- Exercise
Rescale the material starting at the line that contains "This screenshot has height=336, width=493." and ending at the line that contains "Action: coord(27,146)", both ends included. Reproduce every line in that span with the requests unchanged, multiply each coordinate in the answers by 1.8, round to whole numbers with halves going up, and return only these lines.

━━━ Dataset content

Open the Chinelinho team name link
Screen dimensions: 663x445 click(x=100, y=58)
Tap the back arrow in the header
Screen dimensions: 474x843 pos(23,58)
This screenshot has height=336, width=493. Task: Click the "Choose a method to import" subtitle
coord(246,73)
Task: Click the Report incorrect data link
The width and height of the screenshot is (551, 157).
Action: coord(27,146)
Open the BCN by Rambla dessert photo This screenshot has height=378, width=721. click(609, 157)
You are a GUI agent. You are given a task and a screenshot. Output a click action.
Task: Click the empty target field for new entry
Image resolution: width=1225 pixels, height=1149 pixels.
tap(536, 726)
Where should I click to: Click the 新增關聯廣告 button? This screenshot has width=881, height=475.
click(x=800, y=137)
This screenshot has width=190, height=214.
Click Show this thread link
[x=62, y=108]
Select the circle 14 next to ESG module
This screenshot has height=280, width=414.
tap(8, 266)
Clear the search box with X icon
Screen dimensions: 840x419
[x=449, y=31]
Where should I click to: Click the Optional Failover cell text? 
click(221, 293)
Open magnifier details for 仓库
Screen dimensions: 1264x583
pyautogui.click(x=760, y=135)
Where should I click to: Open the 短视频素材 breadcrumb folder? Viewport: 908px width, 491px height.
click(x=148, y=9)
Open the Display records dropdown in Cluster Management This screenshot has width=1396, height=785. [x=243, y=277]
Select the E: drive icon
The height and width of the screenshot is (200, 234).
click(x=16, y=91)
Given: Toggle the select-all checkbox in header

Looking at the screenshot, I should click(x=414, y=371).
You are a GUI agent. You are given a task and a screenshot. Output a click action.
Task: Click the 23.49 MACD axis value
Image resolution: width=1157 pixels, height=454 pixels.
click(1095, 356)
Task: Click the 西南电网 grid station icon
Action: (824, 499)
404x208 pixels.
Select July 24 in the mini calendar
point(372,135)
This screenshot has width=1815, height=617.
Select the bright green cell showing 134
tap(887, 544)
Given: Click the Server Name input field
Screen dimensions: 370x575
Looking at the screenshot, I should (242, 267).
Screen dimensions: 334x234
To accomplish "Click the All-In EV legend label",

━━━━━━

- Exercise answer
This screenshot has height=336, width=493. Task: Click the "Choose a method to import" subtitle
coord(443,131)
Task: Click the Report incorrect data link
The width and height of the screenshot is (551, 157).
Action: coord(49,263)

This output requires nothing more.